Have you heard the rumors? Chinese cell phone giant Huawei is allegedly interested in acquiring Nokia. Or not interested at all. Or something. But the very prospect of a Nokia acquisition, no matter how unlikely, has got me wondering again about the future of Windows Phone. And while there are all kinds of possibilities here, only one of them makes sense.

First, the rumor: The Financial Times reported this week that Richard Yu, the head of consumer products at Huawei as considering a Nokia acquisition or similar. “Maybe the combination has some synergies but depends on the willingness of Nokia,” he’s quoted as saying. “We are open-minded.” The issue for Huawei is that it is growing quickly, wants out of the feature phone business, and may need to make some acquisitions to compete head-to-head with the industry’s biggest players, Samsung and Apple.

That said, Huawei is also unsure about Windows Phone’s prospects, which is certainly understandable given its 3 percent market share worldwide (or about 5 percent in the US). “Whether Windows Phone [will be] successful is difficult to say,” he added. “It has a very small market share. [Windows Phones] is weak but still requires a license fee. That’s not good. Android is free.”

In the wake of the FT report, Huawei issued a statement noting that it has “has no plans to acquire Nokia.”

So here’s the thing.

Three years into Windows Phone, market share and usage remains small. The smart phone market has coalesced into a duopoly (as with the PC market before it) with Android playing the dominant role and Apple (again) picking up the remainder, in this case with iOS/iPhone.

In the tiny world of Windows Phone, things have likewise coalesced in a similar manner. With Samsung dropping off sharply in this space (understandable given its Android successes), Nokia now controls about 80 percent of the market for Windows Phone handsets, and HTC (another Android maker) picking up most of the rest. (Huawei also makes a Windows Phone handset.)

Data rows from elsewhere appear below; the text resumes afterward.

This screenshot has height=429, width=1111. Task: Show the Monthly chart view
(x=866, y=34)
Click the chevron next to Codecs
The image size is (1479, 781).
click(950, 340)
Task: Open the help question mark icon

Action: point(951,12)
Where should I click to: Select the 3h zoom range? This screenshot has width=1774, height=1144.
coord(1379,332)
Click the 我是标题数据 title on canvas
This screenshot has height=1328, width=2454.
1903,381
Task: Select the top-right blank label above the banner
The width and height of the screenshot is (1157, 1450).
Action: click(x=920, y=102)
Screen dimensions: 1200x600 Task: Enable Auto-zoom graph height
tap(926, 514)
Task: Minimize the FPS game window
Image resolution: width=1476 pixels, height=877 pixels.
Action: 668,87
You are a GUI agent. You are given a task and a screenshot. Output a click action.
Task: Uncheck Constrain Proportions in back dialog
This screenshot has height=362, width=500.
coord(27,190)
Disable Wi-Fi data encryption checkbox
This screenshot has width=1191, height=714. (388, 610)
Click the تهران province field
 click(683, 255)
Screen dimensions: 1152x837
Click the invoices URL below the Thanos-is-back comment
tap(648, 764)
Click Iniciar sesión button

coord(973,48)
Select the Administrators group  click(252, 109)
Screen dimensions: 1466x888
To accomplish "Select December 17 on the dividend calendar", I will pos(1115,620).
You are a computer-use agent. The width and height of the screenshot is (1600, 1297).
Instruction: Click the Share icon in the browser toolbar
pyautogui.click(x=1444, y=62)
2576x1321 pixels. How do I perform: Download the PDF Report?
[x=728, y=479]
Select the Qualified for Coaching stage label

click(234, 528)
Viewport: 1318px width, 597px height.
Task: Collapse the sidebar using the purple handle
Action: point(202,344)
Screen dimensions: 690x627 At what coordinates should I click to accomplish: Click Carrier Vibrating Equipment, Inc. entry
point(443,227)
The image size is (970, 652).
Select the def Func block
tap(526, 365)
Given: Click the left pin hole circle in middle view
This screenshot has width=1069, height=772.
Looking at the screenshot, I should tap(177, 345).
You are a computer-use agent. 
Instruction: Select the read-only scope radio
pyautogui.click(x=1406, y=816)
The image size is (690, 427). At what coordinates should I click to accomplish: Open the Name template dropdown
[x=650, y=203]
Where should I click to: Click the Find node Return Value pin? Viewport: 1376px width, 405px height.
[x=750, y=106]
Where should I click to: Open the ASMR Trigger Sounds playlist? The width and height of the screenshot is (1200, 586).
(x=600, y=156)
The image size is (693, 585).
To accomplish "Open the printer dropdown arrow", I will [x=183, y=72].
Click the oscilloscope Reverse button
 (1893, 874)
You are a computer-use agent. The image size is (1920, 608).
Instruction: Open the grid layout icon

But Nokia is a big fish in a small pond. After selling 13.4 million Windows Phone handsets in 2012 and 5.6 million in Q1 2013 alone, things are of course looking up for Nokia in some ways. But the firm has fallen far from its heyday and it’s hard to imagine it ever recapturing its previous position in the market. (Apple, by comparison, was the number two smart phone maker in Q1 2013 when it sold 37.4 million iPhones.)

I admire Nokia deeply. In a series of “Nokia Advantage” articles, I’ve sought to call out various things the firm does above and beyond what any other Windows Phone handset makers—and even non-Windows Phone competitors, in some cases—offer. But it’s a fact that what I consider to be the superior smart phone platform is not only not popular but in many cases simply non-existent in consumers’ minds. And the company that dominates this tiny market, Nokia, is in tough shape.

How tough?

When news of Huawei’s supposed interest in a Nokia acquisition hit Wall Street, Nokia’s stock jumped 4 percent. To … wait for it … $4.12. Ugh. And it’s since settled back down to $3.86 or so. Put simply, Nokia is an attractive acquisition target. A cheap date.

It’s also relatively cash poor. The firm has less than $5 billion in cash or cash-like assets. By comparison, Microsoft has $74 billion in comparable assets. Apple has $145 billion. (And it generated $12.5 billion in cash flow in Q1 2013 alone.)

This is part of the reason that Nokia needed a partner in the smart phone space: It simply didn’t have the resources (or time) to develop a new smart phone platform that could compete more effectively with Android and iPhone.

But Nokia also isn’t turning around Windows Phone, at least not fast enough. And Windows Phone isn’t helping Nokia turn its own fortunes around either. Maybe something needs to give.

Mulling this over, I can think of a few options that make at least as much sense as Huawei acquiring Nokia. But the clear winner here is Microsoft buys Nokia. And in so doing, it ends Windows Phone licensing and simply makes their own Surface phones and accessories using proven Nokia know-how. In fact, if a Huawei purchase of Nokia ever does become a possibility, I recommend pulling the trigger on this immediately. The last thing we need is another Chinese company buying a former Scandinavian superstar (See: Volvo.) Closer to home, this wouldn’t be good for Microsoft or Windows Phone either, unless what you’re after is a flood of low-end phones in China. (OK, that’s kind of happening already.)

Put simply, Nokia is the best thing that’s ever happened to Windows Phone. And if necessary, Microsoft should protect this firm just as it would any other core asset. Hell, I don’t even see a reason to wait.

Update

In one of the weirdest coincidences I've experienced recently, Mary Jo Foley—not knowing I was just publishing this post—just forwarded me a link to a Wall Street Journal report that claims that Microsoft has indeed been trying to acquire Nokia in recent days and that talks have broken down.

“Microsoft was recently in advanced discussions with Nokia about a purchase of the Finnish company's device business, according to people familiar with the matter, in a marriage that could have reshaped the mobile-phone industry,” the report states. “The talks have faltered, they said. One person said talks took place as recently as this month but aren't likely to be revived.”